Global privacy sweep finds that nearly all of 1,000 websites and mobile apps tested use deceptive design patterns
July 20, 2024 |
The Privacy Commissioner in GPEN Sweep finds majority of websites and mobile apps use deceptive design to influence privacy choices to highlight the results of annual Global Privacy Enforcement Network. The GPEN issued a press release on this with 2024 GPEN Sweep on deceptive design patterns. The sweep highlights the poor design, intentional or not, which frustrates users in either finding out what happens to their personal information or determining their rights via privacy policies. Unfortunately regulators do not take a strong enough position on incomprehensible privacy policies or complex processes designed to thwart individuals which organisations comply with legislation.
The GPEN media statement provides:
A global privacy sweep that examined more than 1,000 websites and mobile applications (apps) has found that nearly all of them employed one or more deceptive design patterns that made it difficult for users to make privacy-protective decisions.
Deceptive design patterns use features that steer users towards options that may result in the collection of more of their personal information. These patterns may also force users to take multiple steps to find a privacy policy, log out, or delete their account, or present them with repetitive prompts aimed at frustrating them and ultimately pushing them to give up more of their personal information than they would like.
This year’s annual Global Privacy Enforcement Network (GPEN) Sweep took place between January 29 and February 2, 2024. It involved participants, or “sweepers,” from 26 privacy enforcement authorities from around the world.
For the first time, the GPEN sweep was coordinated with the International Consumer Protection and Enforcement Network (ICPEN), which represents consumer protection authorities.
The collaboration recognizes the growing intersection between privacy and other regulatory spheres. In the case of deceptive design patterns, it was clear to both privacy and consumer protection sweepers that many websites and apps employ techniques that interfere with individuals’ ability to make choices that best protect their privacy or consumer rights.
Both GPEN and ICPEN, who are working together to improve privacy and consumer protection for individuals around the world, published reports today outlining their findings.
Those involved in the privacy sweep replicated the user experience by engaging with websites and apps to assess the ease with which they could make privacy choices, obtain privacy information, and log out of or delete an account.
Sweepers evaluated the sites and apps based on five indicators identified by the Organisation for Economic Co-operation and Development (OECD), as being characteristic of deceptive design patterns.
For each indicator, the GPEN report found:
-
- Complex and confusing language: More than 89% of privacy policies were found to be long or use complex language suited for those with a university education.
- Interface interference: When asking users to make privacy choices, 42% of websites and apps swept used emotionally charged language to influence user decisions, while 57% made the least privacy protective option the most obvious and easiest for users to select.
- Nagging: 35% of websites and apps repeatedly asked users to reconsider their intention to delete their account.
- Obstruction: In nearly 40% of cases, sweepers faced obstacles in making privacy choices or accessing privacy information, such as trying to find privacy settings or delete their account.
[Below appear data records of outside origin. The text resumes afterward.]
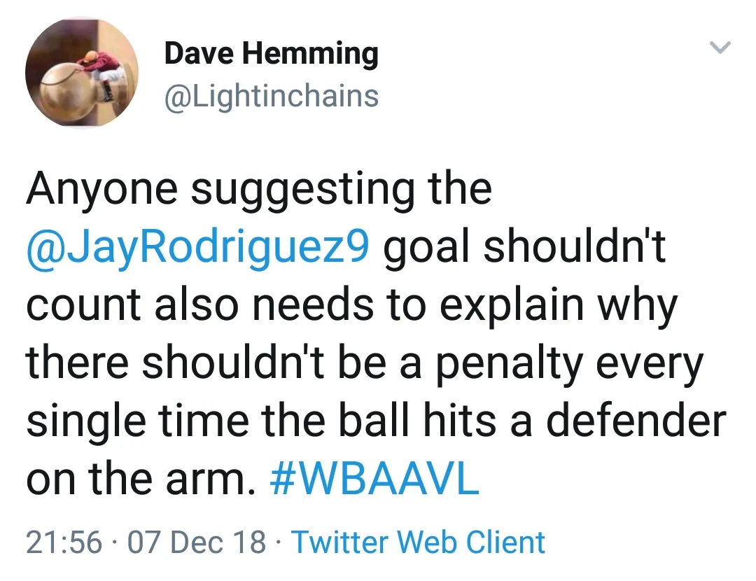
Task: Open the @JayRodriguez9 mention
Action: point(197,247)
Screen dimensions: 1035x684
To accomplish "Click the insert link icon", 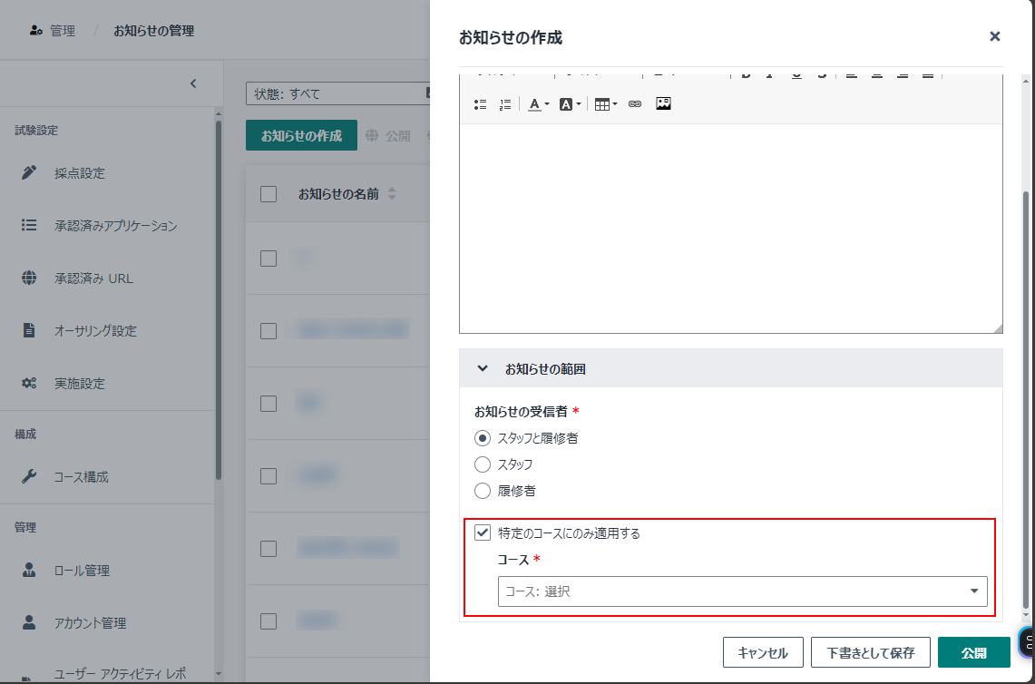I will tap(635, 104).
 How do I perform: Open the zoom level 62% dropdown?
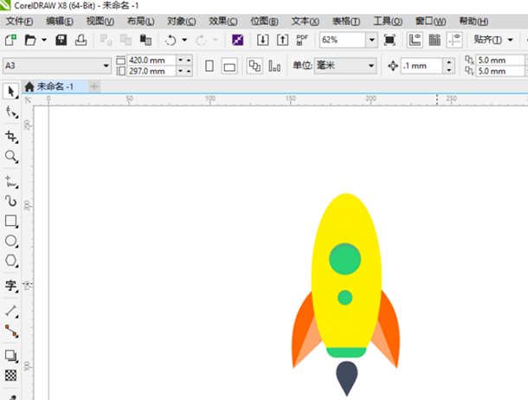pos(371,40)
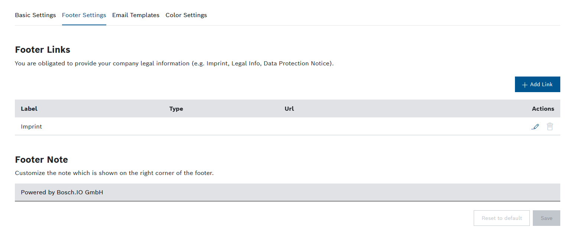
Task: Delete the Imprint link via trash icon
Action: [x=550, y=127]
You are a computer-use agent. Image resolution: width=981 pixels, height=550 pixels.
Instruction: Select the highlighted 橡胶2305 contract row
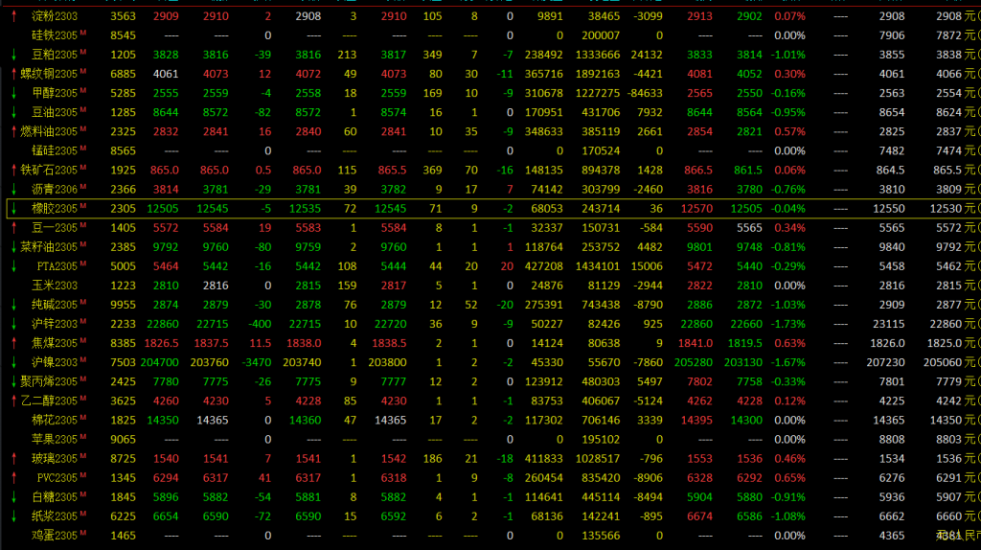[x=479, y=209]
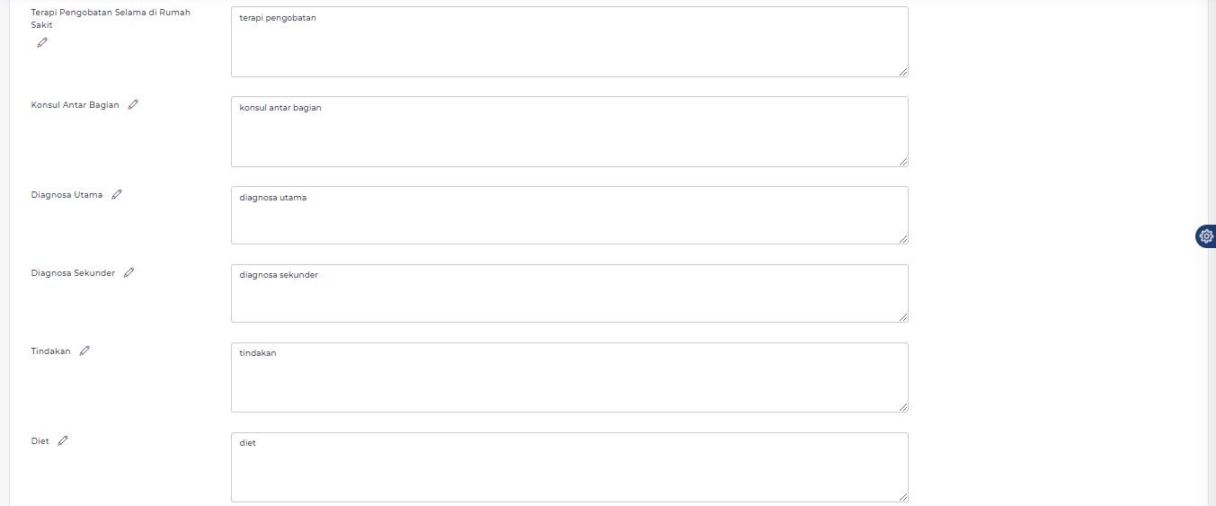Click resize corner of konsul antar bagian box
The image size is (1216, 506).
point(903,162)
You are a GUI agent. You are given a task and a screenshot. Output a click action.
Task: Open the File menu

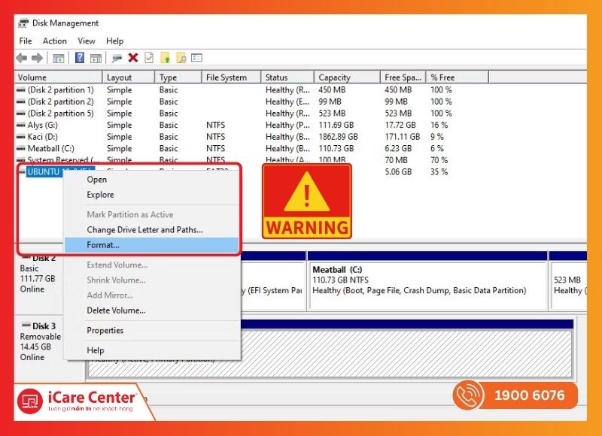tap(26, 41)
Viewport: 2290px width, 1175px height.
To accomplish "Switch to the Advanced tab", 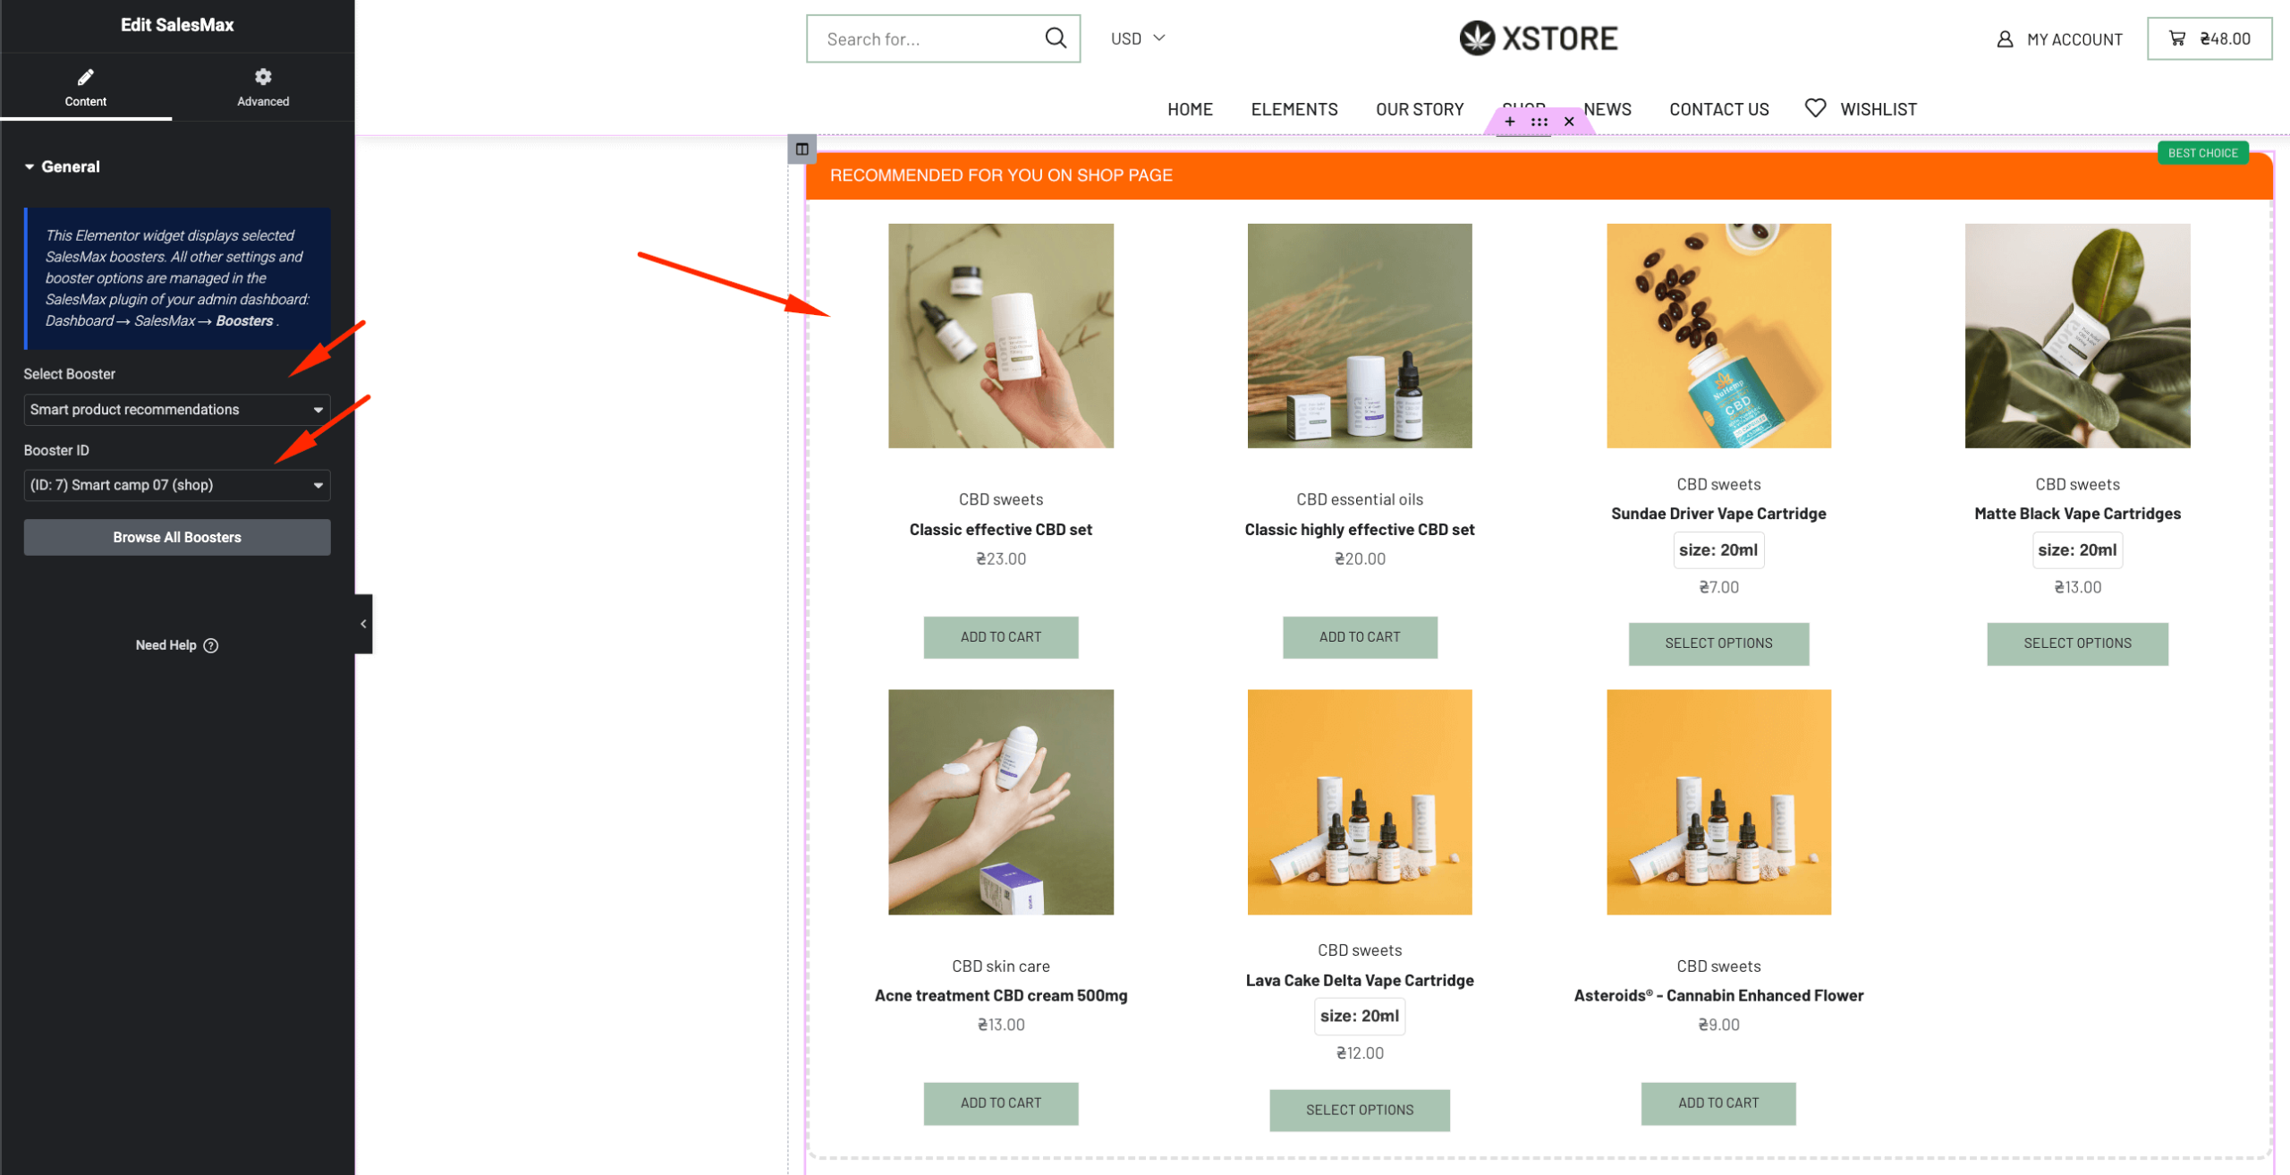I will (x=263, y=87).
- Forced action: 9% of websites and apps forced users to disclose more personal information when trying to delete their account than they had to provide when they opened it.
What is next?
The Sweep was not an investigation, nor was it intended to generate formal findings regarding confirmed violations of privacy legislation. However, as in previous years, concerns identified during the Sweep could not only result in follow-up work such as outreach to organizations but may also lead to the initiation of enforcement action to address identified concerns. Decisions on further specific enforcement action will be made by each GPEN member independently.
GPEN encourages organizations to design their platforms, including associated privacy communications and choices, in a manner that supports users in making informed privacy choices that reflect their preferences. Good design includes default settings that best protect privacy; an emphasis on privacy options; neutral language and design to present privacy choices in a fair and transparent manner; fewer clicks to find privacy information, log out, or delete an account; and ‘just-in-time’ contextually relevant consent options. By offering users online experiences that are free from influence, manipulation, and coercion, organizations can build user trust and make privacy a competitive advantage.